L’OMS considère la carie dentaire comme la 3e maladie au monde. On constate une forte baisse des indices CAO dans les pays industrialisés depuis le début des années 70. Cette amélioration de la situation est à attribuer principalement à la généralisation de l’utilisation des fluorures, au recours aux soins préventifs ainsi qu’à une modification de la fréquence de consommation de sucres (mais pas de diminution de la quantité).

Cette évolution favorable de la moyenne globale masque cependant une forte polarisation de la maladie sur certains groupes socio-économiques défavorisés.

 

En ce qui concerne la situation en Belgique, nous ne disposons malheureusement que de peu de données épidémiologiques, mais les quelques études existantes montrent aussi une amélioration globale de la situation (avec cette même distribution inégalitaire en fonction de critères sociaux et de facteurs liés à l’immigration). L’incidence de la fluorose dentaire est plus importante dans les populations privilégiées et est attribuable à un surdosage résultant de la combinaison de plusieurs modes d’administration. Il apparaît donc  fondamental d’orienter la politique de santé dentaire vers les milieux défavorisés et les handicapés.

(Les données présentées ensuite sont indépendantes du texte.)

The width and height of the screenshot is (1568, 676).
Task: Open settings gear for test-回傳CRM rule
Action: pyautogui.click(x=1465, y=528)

L’évolution de la démographie professionnelle constitue un vaste débat, plus que jamais d’actualité suite aux remous de ces dernières semaines sur la question du numerus clausus. Pléthore ou pénurie ? Il est très difficile de répondre  à cette question en se basant uniquement sur l’évolution de nombre de praticiens agréés car de très nombreux facteurs sont à prendre en compte : féminisation de la profession (75%), libre circulation de praticiens dans l’espace communautaire européen, attrait des Pays-Bas, modification des horaires de travail des jeunes dentistes qui cherchent un meilleur équilibre entre la vie professionnelle et familiale, répartition géographique inégale des praticiens. Une seule certitude, le nombre de praticiens va diminuer par le départ à la retraite des cohortes pléthoriques des diplômés des années 1975 à 1990 et par le quota fédéral (actuellement 140, mais qui sera revu à la hausse). Une chose est sûre, le débat n’est pas clos.